U.S. Pat. No. 4,490,421 Levy, and U.S. Pat. No. 5,264,260, Saab, describe PET balloons. U.S. Pat. No. 4,906,244, Pinchuk et al, and U.S. Pat. No. 5,328,468, Kaneko, describe polyamide balloons. U.S. Pat. No. 4,950,239, Gahara, and U.S. Pat. No. 5,500,180, Anderson et al describe balloons made from polyurethane block copolymers. U.S. Pat. No. 5,556,383, Wang et al, and U.S. Pat. No. 6,146,356, Wang et al, describe balloons made from polyether-block-amide copolymers and polyester-block-ether copolymers. U.S. Pat. No. 6,270,522, Simhambhatla, et al, describes balloons made from polyester-block-ether copolymers of high flexural modulus. U.S. Pat. No. 5,344,400, Kaneko, describes balloons made from polyarylene sulfide. U.S. Pat. No. 5,833,657, Reinhart et al, describes balloons having a layer of polyetheretherketone. All of these balloons are produced from extruded tubing of the polymeric material by a blow-forming radial expansion process.
A typical method for forming medical device balloons includes molding the balloon from a hollow parison, for instance an extruded tubular parison. The mold form for such processes is adapted to receive the parison of thermoplastic material and has a cavity into or through which the parison extends. Heat is applied to the mold, for instance by immersion in a heated fluid, to soften the thermoplastic material. Concurrently, or in some sequence of heating and pressurization, the parison is pressurized to radially expand the softened thermoplastic material until it contacts and conforms to the shape of the cavity. This typical method may be practiced in a variety of known ways, for instance with or without an axial stretch step, which may be performed concurrent with or prior to radial expansion and at temperature above or below a glass transition temperature. The parison may be expanded in several steps, each of which may be accompanied by a prior or concurrent axial stretching step. A heat setting step or an annealing step may be performed after the balloon has been molded.
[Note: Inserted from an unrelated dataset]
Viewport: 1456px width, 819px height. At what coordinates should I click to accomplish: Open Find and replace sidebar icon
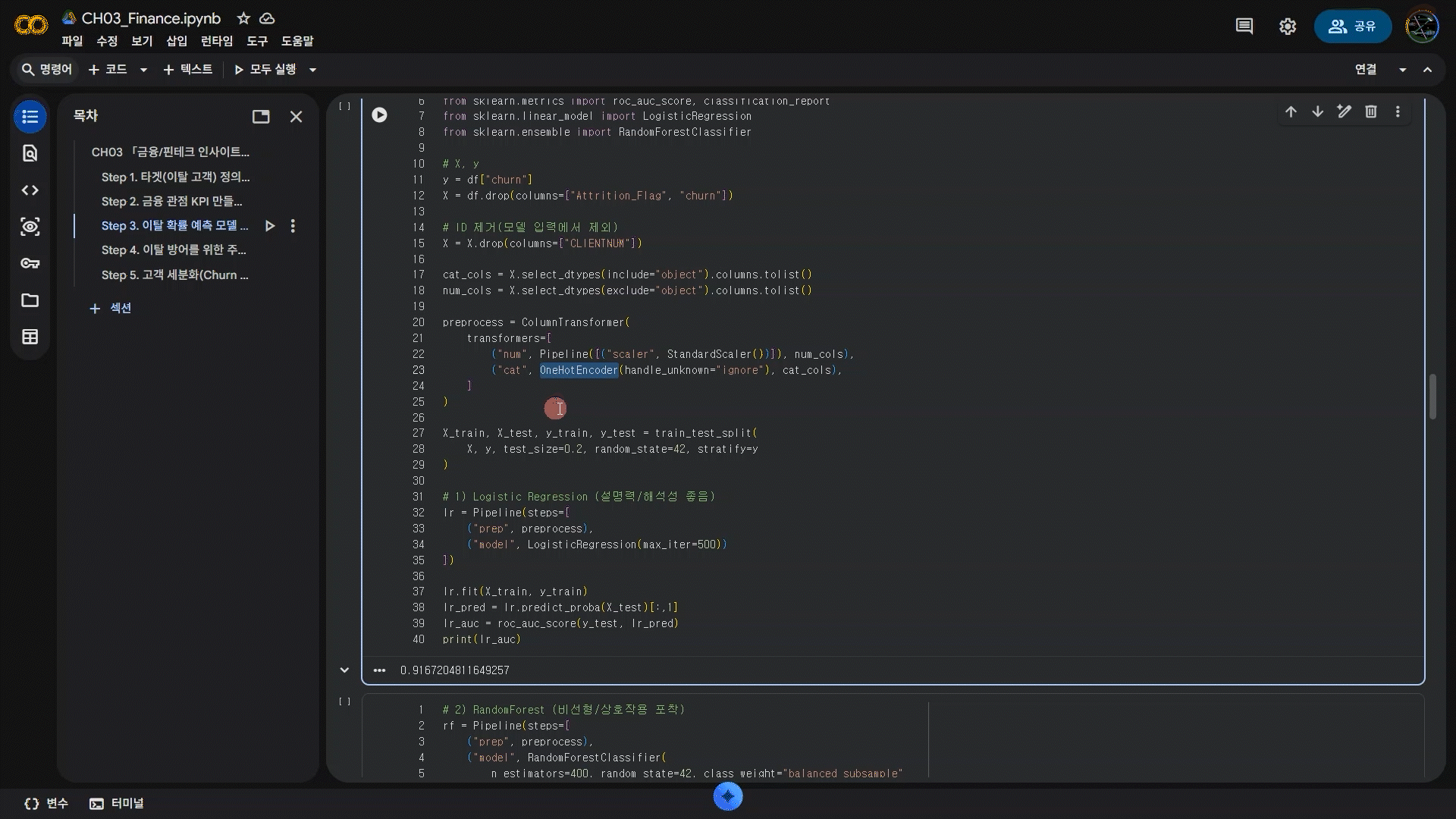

Mold forms for medical device balloons are typically provided with a highly polished or glassy cavity surface which is unbroken, at least over the body surface. In some cases, however a simple heated tube of larger diameter than the parison is used, so that the balloon end cones are free-formed. In a further alternative a balloon may be free-blown in a heated media with cone end forms used to confine the balloon ends.
High strength medical device balloons formed in the manner used for such applications as angioplasty and stent placement in cardiovascular vessels are well known. Typically such balloons are designed to provide a nominal inflated diameter of 6 mm or less. Recently, applications for even larger balloons of similar high strength have been identified.
WO 98/03218 describes techniques for preparing large diameter balloons (5-30 mm dia.), using tubular parisons formed of certain block copolymer materials and incorporating an annealing technique to widen the range of diameters obtainable over the range of useful inflation pressures. The balloons of WO 98/03218 are useful in gastrointestinal surgical procedures.
As balloon size increases, the increasing distance between the walls of the mold and the parison within the mold can cause a higher variability in the balloons obtained, possibly due to increased variability in the location of initiation. The ability to control the initiation location is typically difficult and delicate, as control of initiation requires control of the temperature gradient location within the mold. Conventional fluid-heated immersion molding devices do not allow for repeatable, accurate control of molding initiation location. With larger diameter balloons, this lack of control can negatively affect properties and yields. Balloon properties which may be negatively affected include wall thickness uniformity, position of key transitions associated with cone wall mass removal, and ultimately balloon performance, ability to be delivered, and overall balloon consistency. Therefore a need remains for improvements in balloon blowing processes, particularly for large diameter balloons.